Ebola en Espagne: dans la ville de l'infirmière contaminée, colère, méfiance et inquiétude
Ça se calme un peu, mais il y a deux jours le plus petit mouvement dans les couloirs semait la panique, pas seulement parmi les patients et leurs familles, mais aussi parmi tout le personnel de l'hôpital", nous dit Teresa Albina, qui a accompagné son père (91 ans) dans ses démarches d'admission hospitalière. C'était la veille de la déclaration du premier cas d'Ebola surgi en Espagne. Reportage.

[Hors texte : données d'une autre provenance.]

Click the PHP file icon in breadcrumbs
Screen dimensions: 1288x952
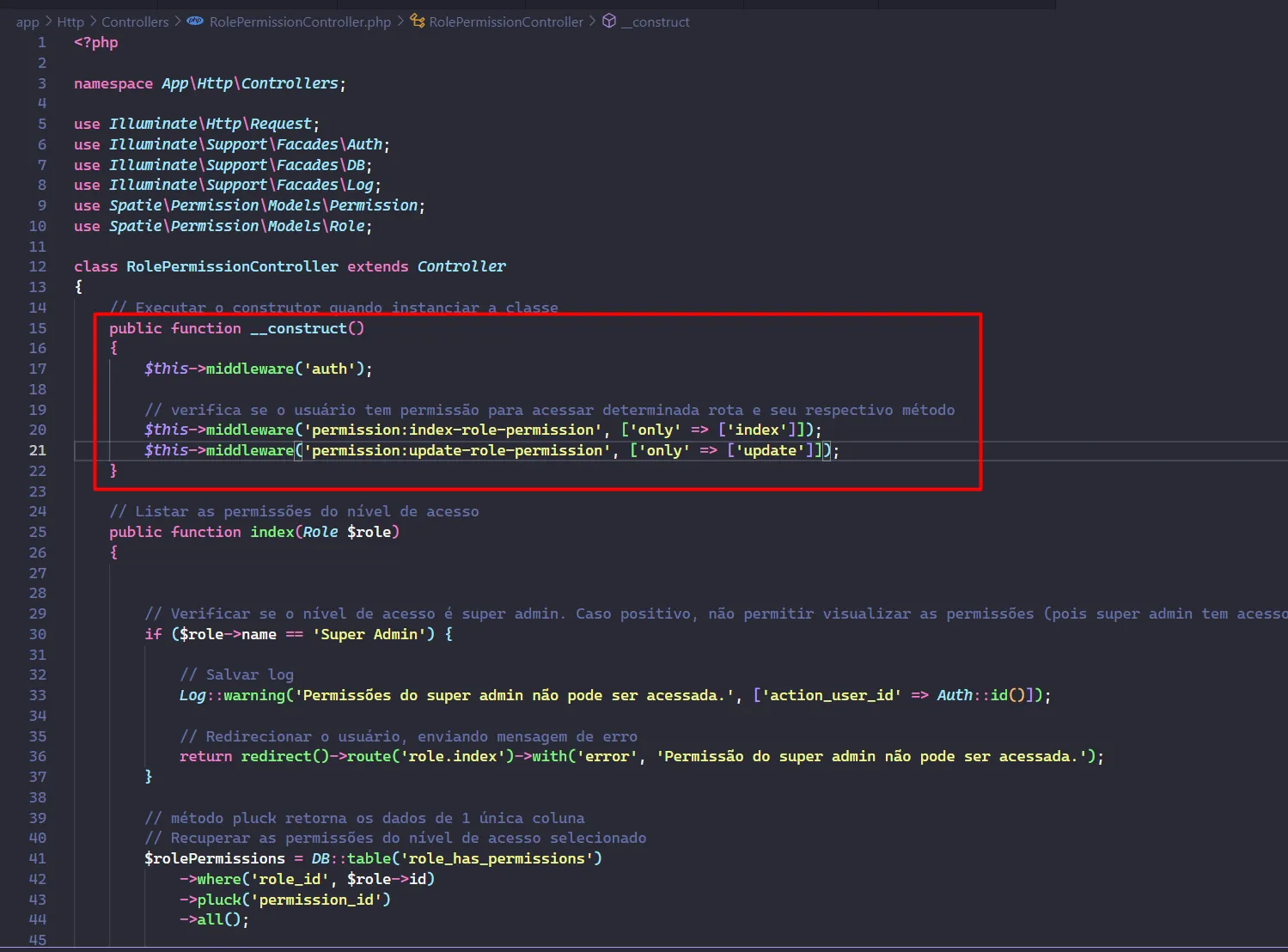196,21
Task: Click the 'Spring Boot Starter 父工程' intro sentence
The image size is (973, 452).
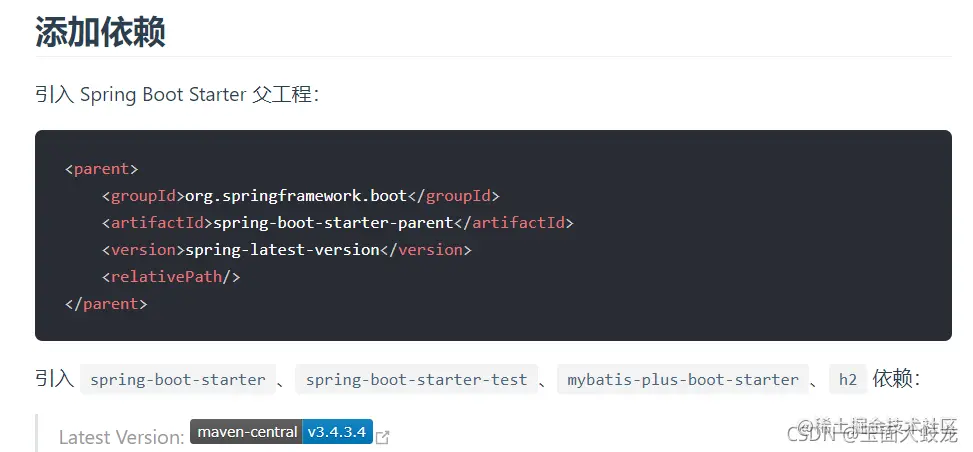Action: click(176, 95)
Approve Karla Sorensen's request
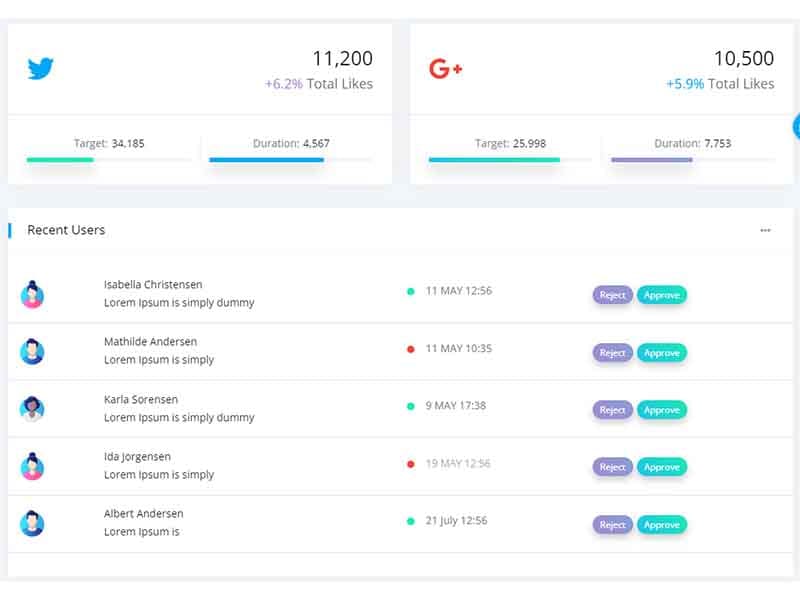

- Publié le 10-10-2014 à 15h41
- Mis à jour le 10-10-2014 à 16h39

Ça se calme un peu, mais il y a deux jours le plus petit mouvement dans les couloirs semait la panique, pas seulement parmi les patients et leurs familles, mais aussi parmi tout le personnel de l'hôpital", nous dit Teresa Albina, qui a accompagné son père (91 ans) dans ses démarches d'admission hospitalière. C'était la veille de la déclaration du premier cas d'Ebola surgi en Espagne. Monsieur Albina est admis dans l'hôpital d'Alcorcón, la même banlieue sud de Madrid où habite Teresa Romero, l'infirmière infectée par le virus d'Ebola, qui était considérée hier soir comme en danger grave de mort. C'est l'hôpital qui l'a traitée en premier lieu avant de la renvoyer à Madrid, au Carlos III, le centre hospitalier de référence pour ces cas de fièvre hémorragique.
Les deux Teresa habitent dans le même quartier d'Alcorcón. Leurs appartements respectifs se trouvent à quelques centaines de mètres. "Moi, je voyais au début que tout le monde avait peur et nous essayions tous de bouger au minimum. Le lendemain de l'hospitalisation de mon père, nous avons été obligés de changer de lieu pour laisser la place à une détersion méticuleuse. Puis, de retour à la chambre où se trouve mon père, j'essayais de l'accompagner sans sortir sauf pour le strictement nécessaire", déclare Teresa Albina.
Elle rappelle que l'infirmière contaminée par virus a mené une vie plus ou moins normale pendant plusieurs jours : "Notre ville est totalement affolée. Je me rends compte que je suis allée à la même cafétéria que l'infirmière malade. Je me demande, par exemple si j'ai partagé un moment avec elle, avons-nous bu chacune notre petit noir, l'une à côté de l'autre ?"
"Erreurs et mensonges"
De nombreuses photos montrent Teresa Romero avec son fidèle Excalibur, son chien. Il a été sacrifié en vertu du principe de précaution, non sans créer une énorme polémique. Des défenseurs des animaux ont essayé de s'opposer, au prix de quelques échauffourées avec la police, au transport d'Excalibur vers son lieu d'euthanasie. D'autres ne sont pas du même avis. "On nous dit que tout est contrôlé, mais est-ce que le chien n'est pas sorti se balader avec son maître ?", glisse, méfiant, un habitant du quartier. Quant à l'époux de la malade d'Ebola, Javier Limón, il est soumis à une observation intensive, mais il ne présente aucun symptôme de la maladie. Ni lui, ni les six autres personnes internées et soumises à un contrôle médical strict pour avoir eu un contact suspect avec Teresa Romero. Dès les premiers symptômes de fièvre de son épouse, Javier Limón et sa femme ont utilisé deux salles de bains différentes. D'après les témoignages de proches, dès la première alerte de fièvre, le couple aurait aussi décidé de ne plus partager le même lit. En revanche, plusieurs responsables tant du ministère de la Santé que du gouvernement régional de Madrid ont suggéré que Teresa Romero avait mal suivi les protocoles de désinfection. Javier Rodríguez, ministre des Services sanitaires de la région madrilène, a déclaré que l'infirmière malade d'Ebola "aurait commis des erreurs" dans la désinfection et qu'elle aurait même "menti" à l'hôpital. Des milliers de messages ont alors exigé la démission du ministre. Les Espagnols, de façon générale, se montrent plutôt fâchés par les attitudes des autorités lors des premiers moments de la crise "Ebola".